When the urine is examined, it shows high sugar (4+) and frequently ketone bodies (1+ to 3+). Fasting, random and postprandial blood sugars are all very high - usually over 300 mgm/dl (over 16 mmol/L). A Glucose Tolerance Test (GTT) is usually NOT NECESSARY, for diagnosis of this condition.


If the child is ambulant and active, the child should be referred to a Diabetic center equipped with integrated special care facilities for the management of juvenile Diabetes.

In any child or adolescent coming to a hospital or an emergency service with acute, rapid, shallow breathing, complaints of chest pain, with sweet odour of the breath, vomiting and abdominal pain and dehydration - Diabetic Ketoacidosis (DKA) should be suspected and spot check of capillary blood sugar and urine sugar / acetone done.

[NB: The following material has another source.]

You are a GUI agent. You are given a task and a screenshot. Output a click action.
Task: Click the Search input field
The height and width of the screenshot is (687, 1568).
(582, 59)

If these are high, emergency investigations and treatment should be instituted.

Insulin therapy in children

Dr.H.B.Chandalia and Dr.P.S.Lamba have presented their point of view in a succint manner and with clarity in their paper in paediatric on call. For a detailed analysis of the various aspects of insulin therapy in children view .

Early Onset Diabetes and MODY

The genetic 'Phenomenon of Anticipation' is usually seen when the younger generation precedes their older generation (son and father) in getting a hereditary disorder.

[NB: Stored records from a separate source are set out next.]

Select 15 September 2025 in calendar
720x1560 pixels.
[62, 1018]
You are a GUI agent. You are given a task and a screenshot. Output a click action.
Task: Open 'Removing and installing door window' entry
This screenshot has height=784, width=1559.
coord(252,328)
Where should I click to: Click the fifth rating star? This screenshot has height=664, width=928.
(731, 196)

This is sometimes classically seen in Diabetes when a 25 or 30 year old person is detected to have Type 2 Diabetes, but at that point of time his parents may not have the disorder - it may manifest in them at a later date - say a year or two later. So when a young person (below 30 years of age) comes with any problem, without classical symptoms of Diabetes, and routine blood / urine sugar examination shows high or border line - high values, a GTT test (75 g) should be ordered for making a definitive diagnosis.

EOD cases vary in severity, usually give a positive family history of Diabetes, are generally overweight and very often the condition is discovered when they consult their doctors for 'minor' symptoms or undergo routine medical check - up, prior to job placement or for Life Insurance purposes. Diagnosis is confirmed by a GTT test.

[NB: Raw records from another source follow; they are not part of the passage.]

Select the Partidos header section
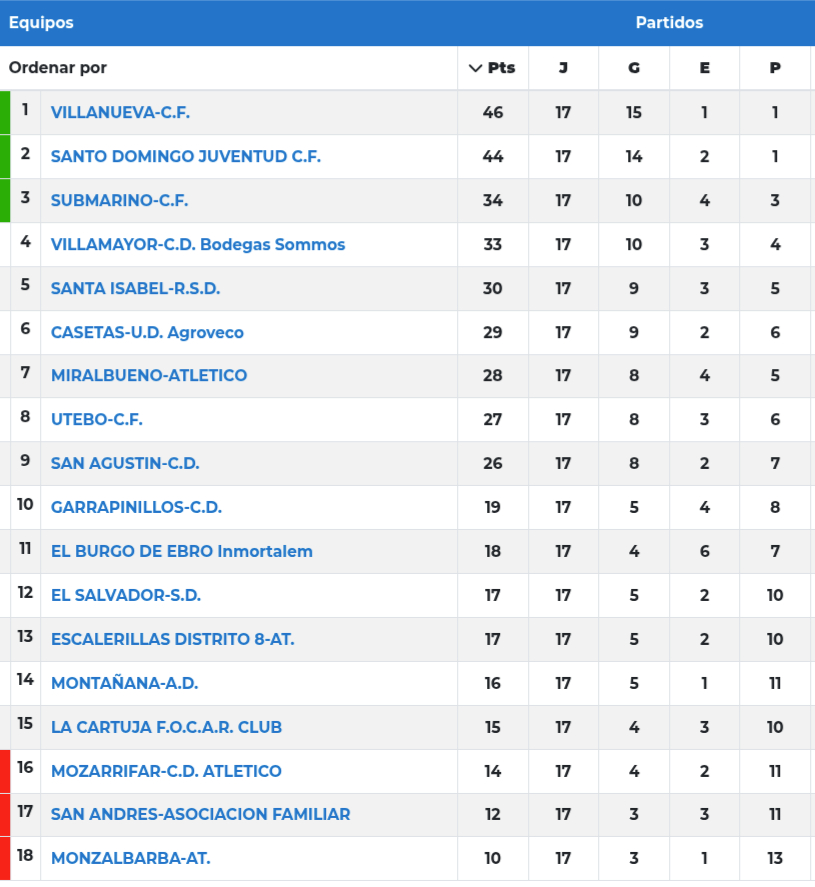The image size is (815, 887). 669,22
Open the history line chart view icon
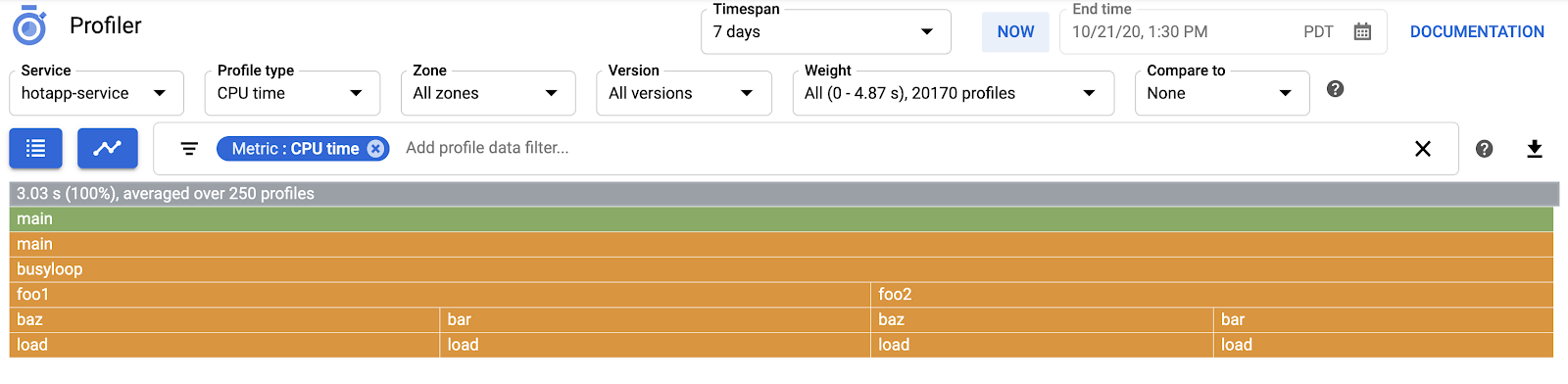The image size is (1568, 384). click(108, 148)
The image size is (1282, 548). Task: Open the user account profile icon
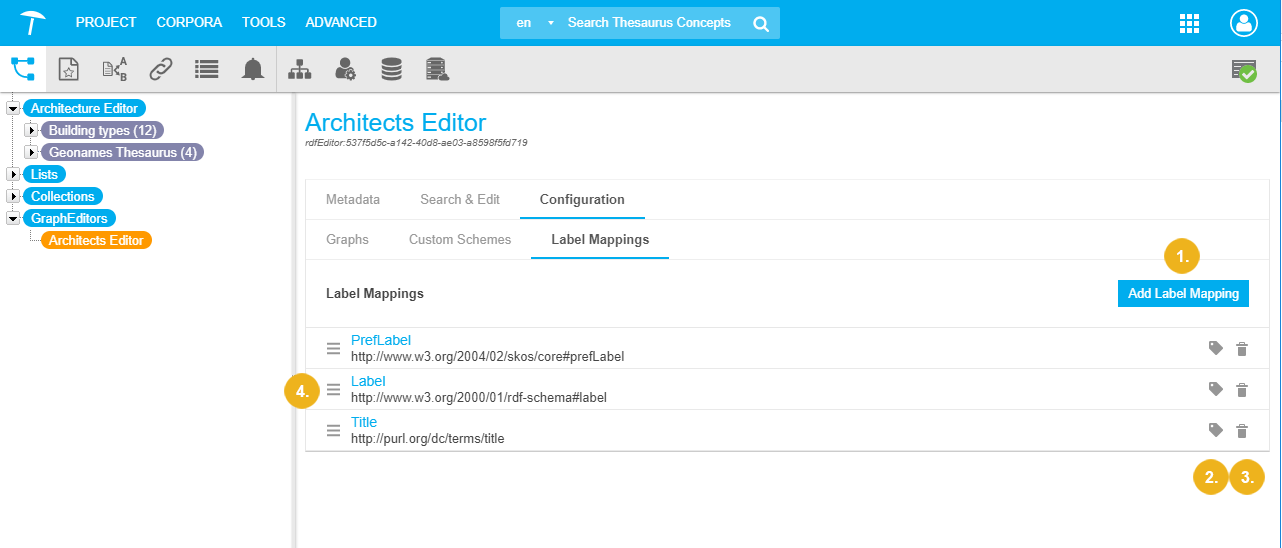pos(1243,23)
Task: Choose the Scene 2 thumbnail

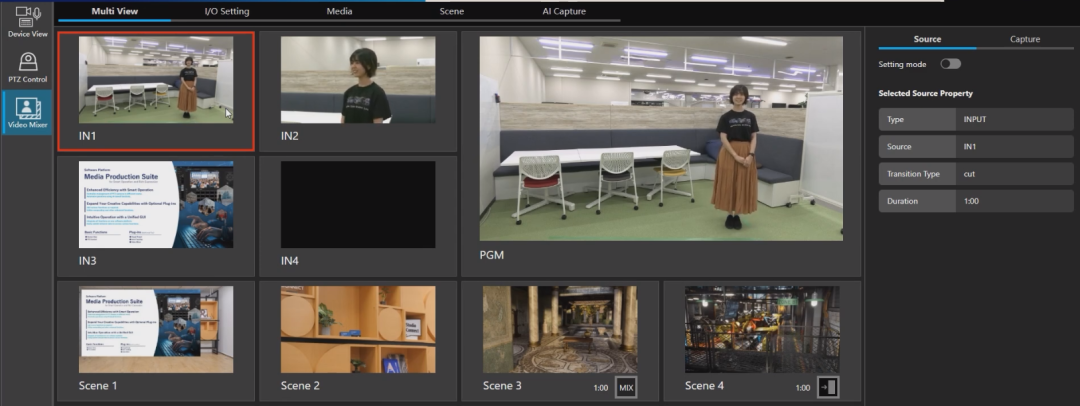Action: (357, 330)
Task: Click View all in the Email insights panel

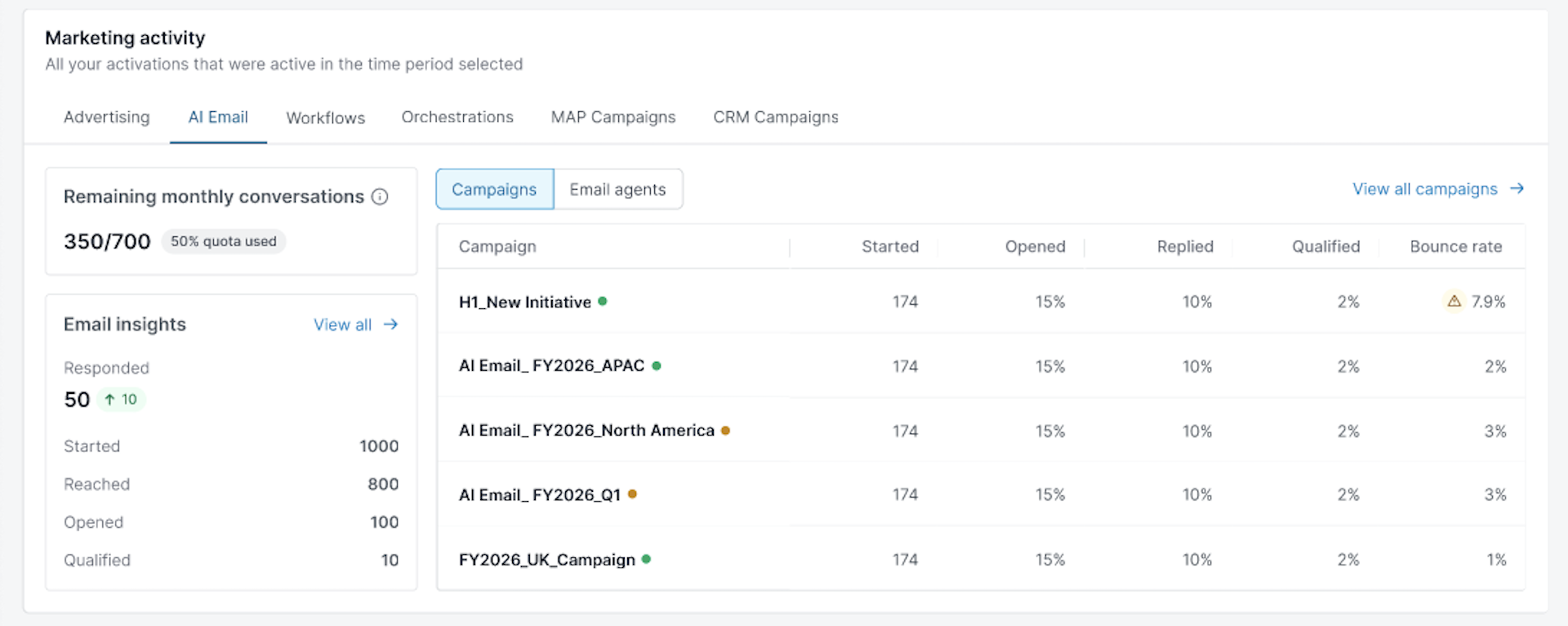Action: 344,324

As per type 2 Diabetes protocol, diet, exercise, drugs - oral hypoglycemic agents insulin.


There is a small sub group in this category of young Diabetics who may progress (march) on to type 1 Diabetes or IDDM. They are termed as Latent Autoimmune Diabetes of Adults or LADA and current research identifies this subgroup on the basis of antibody titres against the insulin producing beta cells of the Islets of langerhans. (PICA, IAA, GADA etc.)

These persons are better treated with insulin injections than oral medication for their Diabetes. There are no controlled studies on this subject in clinical Diabetology, and the final opinion on this subject is yet to emerge.


This type of Diabetes usually occurs in young people (15 to 25 years) who have a strong three generation, family history of Diabetes viz. grand father, father, son / daughter. It is thought to be genetically transmitted by an autosomal dominant trait. There are several genetic sub types described in MODY patients.

(Ref. Ewan R. Pearson, and Andrew T. Hattersley; J.R. Coll. Physicians, London. 2000, 34, 332 - 5).

Again, the type of presentation is similar to the one described above under EOD. These young persons are usually overweight, have very few symptoms and are managed initially with diet, exercise, weight reduction and if required oral drugs. As a matter of fact, the definition of MODY requires 2 years of management of this type of diabetes without insulin. Insulin is used only in situations like infection, surgery or pre- pregnant state (i.e. married and planning to conceive) and during pregnancy.

Again, a small percentage of these cases of MODY may turn to be cases of LADA on follow-up. Hence close surveillance and monitoring is essential for all cases of Diabetes in the young.